Cela étant, on a constaté que certaines communes ne jouaient pas le jeu, préféraient limiter l'accès au lac à leurs seuls communiers, et ça ne fonctionne pas. Non, ça crée une inégalité entre les différents habitants des communes genevoises, ce qui n'est tout bonnement pas acceptable. Lorsqu'il fait chaud, nous devons offrir, surtout aux personnes qui ne peuvent pas se permettre de voyager à l'étranger, celles qui subissent de plein fouet le réchauffement climatique, des lieux de baignade, toutes les communes doivent jouer le jeu. Et s'il y a des infrastructures à disposition - c'est prévu dans la loi -, un prix raisonnable peut être fixé.
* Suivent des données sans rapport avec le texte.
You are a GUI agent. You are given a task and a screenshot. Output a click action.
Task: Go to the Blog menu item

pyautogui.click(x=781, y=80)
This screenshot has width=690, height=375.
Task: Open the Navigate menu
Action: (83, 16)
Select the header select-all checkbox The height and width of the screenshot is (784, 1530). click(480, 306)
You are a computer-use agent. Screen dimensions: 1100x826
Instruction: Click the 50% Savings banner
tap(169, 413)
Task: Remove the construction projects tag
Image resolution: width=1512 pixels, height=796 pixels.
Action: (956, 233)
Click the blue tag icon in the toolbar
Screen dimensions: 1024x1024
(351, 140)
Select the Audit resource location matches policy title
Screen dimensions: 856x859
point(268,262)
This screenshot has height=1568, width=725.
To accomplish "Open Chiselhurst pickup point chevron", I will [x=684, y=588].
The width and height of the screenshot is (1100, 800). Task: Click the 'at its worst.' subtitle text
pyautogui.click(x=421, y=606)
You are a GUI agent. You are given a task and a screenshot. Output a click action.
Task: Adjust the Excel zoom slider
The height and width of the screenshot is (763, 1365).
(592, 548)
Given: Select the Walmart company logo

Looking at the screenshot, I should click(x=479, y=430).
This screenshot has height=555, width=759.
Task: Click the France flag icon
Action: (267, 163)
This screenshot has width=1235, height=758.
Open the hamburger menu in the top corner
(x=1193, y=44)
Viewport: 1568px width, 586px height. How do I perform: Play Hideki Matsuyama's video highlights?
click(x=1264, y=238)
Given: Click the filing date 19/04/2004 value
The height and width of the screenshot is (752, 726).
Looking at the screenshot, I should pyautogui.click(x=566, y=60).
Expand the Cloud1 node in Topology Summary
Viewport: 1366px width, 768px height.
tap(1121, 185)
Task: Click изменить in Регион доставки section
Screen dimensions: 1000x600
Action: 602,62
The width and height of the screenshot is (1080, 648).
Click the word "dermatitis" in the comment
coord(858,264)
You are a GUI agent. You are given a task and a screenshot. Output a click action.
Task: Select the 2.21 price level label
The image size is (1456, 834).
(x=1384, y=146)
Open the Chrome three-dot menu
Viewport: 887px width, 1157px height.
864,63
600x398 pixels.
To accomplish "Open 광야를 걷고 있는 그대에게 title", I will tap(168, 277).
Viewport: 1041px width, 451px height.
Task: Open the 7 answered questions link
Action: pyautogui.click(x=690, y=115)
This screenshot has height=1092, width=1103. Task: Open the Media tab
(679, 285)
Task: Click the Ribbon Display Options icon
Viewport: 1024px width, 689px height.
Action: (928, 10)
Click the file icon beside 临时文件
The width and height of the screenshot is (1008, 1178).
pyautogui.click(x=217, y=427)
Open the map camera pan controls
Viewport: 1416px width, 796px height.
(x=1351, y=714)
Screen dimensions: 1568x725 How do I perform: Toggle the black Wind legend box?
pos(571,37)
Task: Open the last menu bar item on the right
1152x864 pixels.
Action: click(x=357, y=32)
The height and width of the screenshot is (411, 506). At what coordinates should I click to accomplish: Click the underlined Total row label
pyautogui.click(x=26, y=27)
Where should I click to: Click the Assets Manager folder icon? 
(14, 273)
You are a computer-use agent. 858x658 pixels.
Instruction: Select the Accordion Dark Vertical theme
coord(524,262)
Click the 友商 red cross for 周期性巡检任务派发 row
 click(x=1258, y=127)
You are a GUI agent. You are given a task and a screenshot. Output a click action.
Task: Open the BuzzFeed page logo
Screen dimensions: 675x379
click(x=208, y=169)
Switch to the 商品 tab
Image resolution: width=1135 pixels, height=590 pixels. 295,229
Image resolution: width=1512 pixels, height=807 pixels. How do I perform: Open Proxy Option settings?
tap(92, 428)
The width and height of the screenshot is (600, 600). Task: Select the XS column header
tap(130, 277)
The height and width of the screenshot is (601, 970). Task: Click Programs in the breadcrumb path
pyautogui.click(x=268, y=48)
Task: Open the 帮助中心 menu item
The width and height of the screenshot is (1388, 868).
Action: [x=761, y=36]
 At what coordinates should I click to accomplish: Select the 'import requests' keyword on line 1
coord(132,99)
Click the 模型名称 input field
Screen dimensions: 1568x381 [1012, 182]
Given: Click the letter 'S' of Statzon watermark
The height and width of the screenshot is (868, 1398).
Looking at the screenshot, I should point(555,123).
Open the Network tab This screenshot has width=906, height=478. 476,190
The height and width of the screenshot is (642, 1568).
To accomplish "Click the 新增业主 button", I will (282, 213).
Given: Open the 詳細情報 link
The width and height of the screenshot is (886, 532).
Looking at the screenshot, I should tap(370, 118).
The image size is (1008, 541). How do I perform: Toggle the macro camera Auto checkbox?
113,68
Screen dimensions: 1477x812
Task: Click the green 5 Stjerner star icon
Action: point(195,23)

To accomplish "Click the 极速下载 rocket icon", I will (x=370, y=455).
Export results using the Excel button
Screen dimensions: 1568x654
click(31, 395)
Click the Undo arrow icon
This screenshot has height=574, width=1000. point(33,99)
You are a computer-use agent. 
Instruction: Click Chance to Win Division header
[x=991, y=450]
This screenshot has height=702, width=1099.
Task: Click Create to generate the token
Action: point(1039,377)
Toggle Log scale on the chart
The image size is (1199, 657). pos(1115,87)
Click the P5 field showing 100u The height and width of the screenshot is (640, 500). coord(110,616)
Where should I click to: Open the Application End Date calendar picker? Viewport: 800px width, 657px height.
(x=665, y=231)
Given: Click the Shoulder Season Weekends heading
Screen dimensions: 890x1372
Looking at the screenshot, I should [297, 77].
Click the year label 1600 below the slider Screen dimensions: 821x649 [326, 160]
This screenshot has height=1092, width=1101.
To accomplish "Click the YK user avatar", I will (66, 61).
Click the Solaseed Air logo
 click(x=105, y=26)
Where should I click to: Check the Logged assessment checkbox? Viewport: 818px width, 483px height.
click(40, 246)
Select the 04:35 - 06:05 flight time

Non, Monsieur Genecand - vous transmettrez, Monsieur le président -, les dispositions qui figurent dans le texte - l'article 27A - ne signent pas la fin des bains des Pâquis ni des établissements qui existent déjà. Si les notions juridiques vous semblent indéterminées, s'il devait y avoir un quelconque doute quant à l'application qui peut être faite de ces modalités, il est possible pour le Conseil d'Etat de préciser ces éléments par le biais d'un règlement.
En tout état de cause, il n'est pas très compliqué de comprendre ce qui est signifié ici: il n'y a pas de différence de prix pour accéder aux rives du lac selon le fait que la personne habite dans la commune ou pas, il n'est pas possible de fixer des tarifs prohibitifs. Ce n'est pas bien complexe. Il me semble, dans cette logique qui relève tout simplement du bon sens, que tout le monde peut se permettre une dépense de 2 francs; en tout cas, ce n'est pas un prix discriminatoire, contrairement à certains tarifs qu'on pourrait imaginer - 35 francs, peut-être 50 francs pour un accès au lac sans infrastructures, ce sont des choses qui ne sont pas acceptables, qui devront être déterminées avec l'usage.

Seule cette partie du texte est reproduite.